You can use this timer code to advance game states based on the value stored inside of the “timerIsDone” variable.

Let’s Practice

Can you create a sketch that has a few different game states? What will be your triggers to change states? Maybe a timer, or if a certain object is clicked on, or maybe if two sprites bump into each other? The possibilities are endless.

Bonus: Try making a sketch with multiple game states and try to move back and forth between them in different orders without resetting the game.

Bringing it All Together

Here is an example of an “advanced” game that features animations (Something we will be going over a few lessons from now), movement through key and mouse interaction, and collisions between groups and single sprite characters:

See the Pen Example Code by LSU DDEM ( @lsuddem) on CodePen.

Our goal is to create a few different 2D based games that feature custom animation and various different levels of interactivity. Feel free to explore more options on your own, but don’t worry if your game doesn’t look like the hottest new AAA feature to come out on Steam.

At this point we have seen many code examples that already show ways to move a sprite around the canvas with keyboard and mouse interactions, by combining these with the sprite interactions you can create dynamic 2D games for other people to interact with. In this example we can see the dog (a sprite named ‘rover’) responding to being clicked on with the .onMousePressed custom method, and is also able to move across the screen with key presses.
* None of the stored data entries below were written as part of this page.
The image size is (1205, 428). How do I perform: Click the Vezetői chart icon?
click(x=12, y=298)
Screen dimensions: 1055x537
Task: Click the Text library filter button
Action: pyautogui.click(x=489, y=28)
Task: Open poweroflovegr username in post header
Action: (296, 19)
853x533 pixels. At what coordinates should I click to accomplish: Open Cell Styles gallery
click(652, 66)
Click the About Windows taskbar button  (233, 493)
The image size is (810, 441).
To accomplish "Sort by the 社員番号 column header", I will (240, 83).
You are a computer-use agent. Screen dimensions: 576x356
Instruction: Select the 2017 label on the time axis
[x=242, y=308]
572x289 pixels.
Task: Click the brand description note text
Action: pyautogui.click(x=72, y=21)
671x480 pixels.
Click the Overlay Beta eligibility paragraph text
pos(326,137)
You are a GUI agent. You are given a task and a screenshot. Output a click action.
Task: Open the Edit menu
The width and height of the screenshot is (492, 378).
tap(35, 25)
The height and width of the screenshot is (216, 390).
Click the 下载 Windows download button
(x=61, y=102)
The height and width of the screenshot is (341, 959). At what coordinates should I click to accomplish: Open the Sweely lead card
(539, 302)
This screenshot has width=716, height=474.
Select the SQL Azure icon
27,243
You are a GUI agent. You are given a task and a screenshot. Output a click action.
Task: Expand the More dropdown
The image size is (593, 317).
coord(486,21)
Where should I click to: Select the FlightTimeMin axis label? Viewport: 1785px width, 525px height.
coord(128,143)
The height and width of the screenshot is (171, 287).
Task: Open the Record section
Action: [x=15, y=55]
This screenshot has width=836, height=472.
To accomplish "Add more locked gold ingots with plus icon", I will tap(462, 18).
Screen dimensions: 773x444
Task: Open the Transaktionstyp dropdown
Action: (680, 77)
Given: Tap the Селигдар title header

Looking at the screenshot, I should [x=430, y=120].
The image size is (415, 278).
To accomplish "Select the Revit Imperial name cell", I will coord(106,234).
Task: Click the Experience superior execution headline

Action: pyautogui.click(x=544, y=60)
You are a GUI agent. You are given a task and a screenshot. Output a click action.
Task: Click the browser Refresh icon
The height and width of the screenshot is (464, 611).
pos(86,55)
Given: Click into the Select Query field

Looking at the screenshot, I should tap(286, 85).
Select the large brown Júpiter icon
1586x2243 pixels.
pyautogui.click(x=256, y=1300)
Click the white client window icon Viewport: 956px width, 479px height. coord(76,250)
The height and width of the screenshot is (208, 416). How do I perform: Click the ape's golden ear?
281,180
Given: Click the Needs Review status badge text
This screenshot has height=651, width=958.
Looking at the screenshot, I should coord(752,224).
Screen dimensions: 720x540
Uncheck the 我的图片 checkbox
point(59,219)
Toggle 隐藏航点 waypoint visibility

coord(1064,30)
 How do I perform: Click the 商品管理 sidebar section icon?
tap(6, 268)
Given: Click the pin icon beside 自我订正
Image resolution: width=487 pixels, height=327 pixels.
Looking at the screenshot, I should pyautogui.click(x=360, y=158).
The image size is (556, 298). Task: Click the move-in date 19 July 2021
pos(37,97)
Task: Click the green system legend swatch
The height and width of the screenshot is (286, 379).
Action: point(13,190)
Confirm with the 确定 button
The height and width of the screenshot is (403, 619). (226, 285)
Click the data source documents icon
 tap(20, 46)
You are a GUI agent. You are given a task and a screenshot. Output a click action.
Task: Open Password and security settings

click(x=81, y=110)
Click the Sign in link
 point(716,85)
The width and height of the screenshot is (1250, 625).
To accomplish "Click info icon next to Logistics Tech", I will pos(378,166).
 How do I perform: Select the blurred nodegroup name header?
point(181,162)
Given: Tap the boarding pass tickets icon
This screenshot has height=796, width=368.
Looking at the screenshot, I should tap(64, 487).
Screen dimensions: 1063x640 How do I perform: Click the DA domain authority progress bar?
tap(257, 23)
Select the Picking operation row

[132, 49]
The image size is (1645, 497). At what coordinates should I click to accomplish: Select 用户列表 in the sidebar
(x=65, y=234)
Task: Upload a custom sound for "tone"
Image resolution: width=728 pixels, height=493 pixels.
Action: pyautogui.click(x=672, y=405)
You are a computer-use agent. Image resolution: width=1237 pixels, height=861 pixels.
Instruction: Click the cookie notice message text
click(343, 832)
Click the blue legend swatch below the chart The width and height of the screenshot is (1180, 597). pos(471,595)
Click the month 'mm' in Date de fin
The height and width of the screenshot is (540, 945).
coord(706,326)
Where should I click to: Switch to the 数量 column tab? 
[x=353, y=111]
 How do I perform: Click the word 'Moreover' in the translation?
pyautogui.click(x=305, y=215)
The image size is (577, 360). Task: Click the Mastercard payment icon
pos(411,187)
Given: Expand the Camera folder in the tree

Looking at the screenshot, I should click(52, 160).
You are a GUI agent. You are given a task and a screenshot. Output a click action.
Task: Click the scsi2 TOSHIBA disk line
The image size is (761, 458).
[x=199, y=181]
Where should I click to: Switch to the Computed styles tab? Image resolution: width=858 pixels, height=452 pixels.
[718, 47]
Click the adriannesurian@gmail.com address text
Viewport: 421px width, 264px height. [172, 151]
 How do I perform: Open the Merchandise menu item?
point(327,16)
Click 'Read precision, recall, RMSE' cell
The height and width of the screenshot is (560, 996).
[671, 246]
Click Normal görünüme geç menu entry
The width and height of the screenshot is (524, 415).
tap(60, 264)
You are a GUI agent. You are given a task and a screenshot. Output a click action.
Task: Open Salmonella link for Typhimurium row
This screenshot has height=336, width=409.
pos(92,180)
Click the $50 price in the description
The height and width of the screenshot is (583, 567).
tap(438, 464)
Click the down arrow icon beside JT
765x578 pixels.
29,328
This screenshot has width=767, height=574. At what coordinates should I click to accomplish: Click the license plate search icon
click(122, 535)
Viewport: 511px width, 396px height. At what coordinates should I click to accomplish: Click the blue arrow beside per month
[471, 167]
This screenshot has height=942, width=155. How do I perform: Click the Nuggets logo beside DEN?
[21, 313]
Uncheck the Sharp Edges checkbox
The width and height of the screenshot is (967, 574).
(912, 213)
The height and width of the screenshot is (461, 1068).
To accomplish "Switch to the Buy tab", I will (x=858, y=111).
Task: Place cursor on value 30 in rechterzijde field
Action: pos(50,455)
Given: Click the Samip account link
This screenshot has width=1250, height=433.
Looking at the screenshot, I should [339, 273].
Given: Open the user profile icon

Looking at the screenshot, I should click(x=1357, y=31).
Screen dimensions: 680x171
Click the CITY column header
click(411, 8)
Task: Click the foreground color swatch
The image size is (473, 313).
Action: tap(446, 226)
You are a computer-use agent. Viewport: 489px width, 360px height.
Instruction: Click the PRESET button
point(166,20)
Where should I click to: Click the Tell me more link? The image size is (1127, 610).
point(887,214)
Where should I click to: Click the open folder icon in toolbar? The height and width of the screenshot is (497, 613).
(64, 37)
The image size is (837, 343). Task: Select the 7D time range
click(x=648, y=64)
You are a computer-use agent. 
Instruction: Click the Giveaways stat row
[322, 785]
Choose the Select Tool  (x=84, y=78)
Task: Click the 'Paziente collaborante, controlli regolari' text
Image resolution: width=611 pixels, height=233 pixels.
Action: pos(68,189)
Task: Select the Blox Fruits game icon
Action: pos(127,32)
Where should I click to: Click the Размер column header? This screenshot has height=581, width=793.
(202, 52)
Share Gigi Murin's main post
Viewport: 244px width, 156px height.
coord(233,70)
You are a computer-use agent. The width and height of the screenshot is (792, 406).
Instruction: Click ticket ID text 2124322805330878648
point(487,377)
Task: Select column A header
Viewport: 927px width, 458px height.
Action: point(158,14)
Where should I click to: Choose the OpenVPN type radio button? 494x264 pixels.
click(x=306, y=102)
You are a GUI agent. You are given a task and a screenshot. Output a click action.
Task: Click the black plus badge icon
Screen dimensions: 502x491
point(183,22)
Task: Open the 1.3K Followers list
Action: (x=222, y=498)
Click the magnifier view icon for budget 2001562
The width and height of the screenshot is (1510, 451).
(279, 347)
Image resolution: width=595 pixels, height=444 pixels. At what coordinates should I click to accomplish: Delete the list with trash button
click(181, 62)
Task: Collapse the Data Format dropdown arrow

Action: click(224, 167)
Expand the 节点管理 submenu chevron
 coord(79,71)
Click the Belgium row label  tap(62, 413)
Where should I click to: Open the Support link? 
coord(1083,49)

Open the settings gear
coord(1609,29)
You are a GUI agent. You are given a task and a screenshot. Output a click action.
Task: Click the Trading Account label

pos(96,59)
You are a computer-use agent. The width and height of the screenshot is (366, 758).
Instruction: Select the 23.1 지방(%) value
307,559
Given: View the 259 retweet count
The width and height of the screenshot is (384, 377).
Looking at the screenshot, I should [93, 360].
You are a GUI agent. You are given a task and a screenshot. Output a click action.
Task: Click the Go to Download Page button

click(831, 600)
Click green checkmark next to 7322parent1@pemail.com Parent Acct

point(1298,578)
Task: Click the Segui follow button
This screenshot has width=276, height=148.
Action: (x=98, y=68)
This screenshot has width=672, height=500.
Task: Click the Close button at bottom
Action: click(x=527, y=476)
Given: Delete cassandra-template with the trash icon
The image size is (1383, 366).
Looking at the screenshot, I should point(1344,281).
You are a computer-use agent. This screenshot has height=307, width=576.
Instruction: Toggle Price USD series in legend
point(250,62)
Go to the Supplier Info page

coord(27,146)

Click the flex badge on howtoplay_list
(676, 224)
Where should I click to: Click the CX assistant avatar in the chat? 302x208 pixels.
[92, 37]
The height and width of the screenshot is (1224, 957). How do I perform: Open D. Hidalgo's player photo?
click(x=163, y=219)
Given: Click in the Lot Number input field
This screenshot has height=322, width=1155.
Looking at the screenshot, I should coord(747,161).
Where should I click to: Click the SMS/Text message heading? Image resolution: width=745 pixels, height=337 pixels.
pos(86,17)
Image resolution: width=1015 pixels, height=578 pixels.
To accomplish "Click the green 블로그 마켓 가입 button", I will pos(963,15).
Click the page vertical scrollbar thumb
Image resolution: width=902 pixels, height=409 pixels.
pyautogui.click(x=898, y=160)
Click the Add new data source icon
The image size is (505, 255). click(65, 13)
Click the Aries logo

Rover also interacts with the sprites in different ways. Rover’s sprite cannot move past the sprites inside of the hydrant group, but he can interact with the sprites in the bones group. This later interaction has a callback function that removes the bone from the group and increases the score on the screen. Notice how the hydrants also displace each other so that they do not overlap.

The next unit assignment will have you work to combine all of the elements we have gone over in order to create your own game: “Bug Squish”. This game will require you to code similar interactions between sprites and the user in a new context. However before you can get to Bug Squish, you will have to learn how to add images and animations to your sketches and sprites. Lets face it, as-is, a game with just squares can be confusing and boring to look at, even if it has wonder interactions with all of the sprites.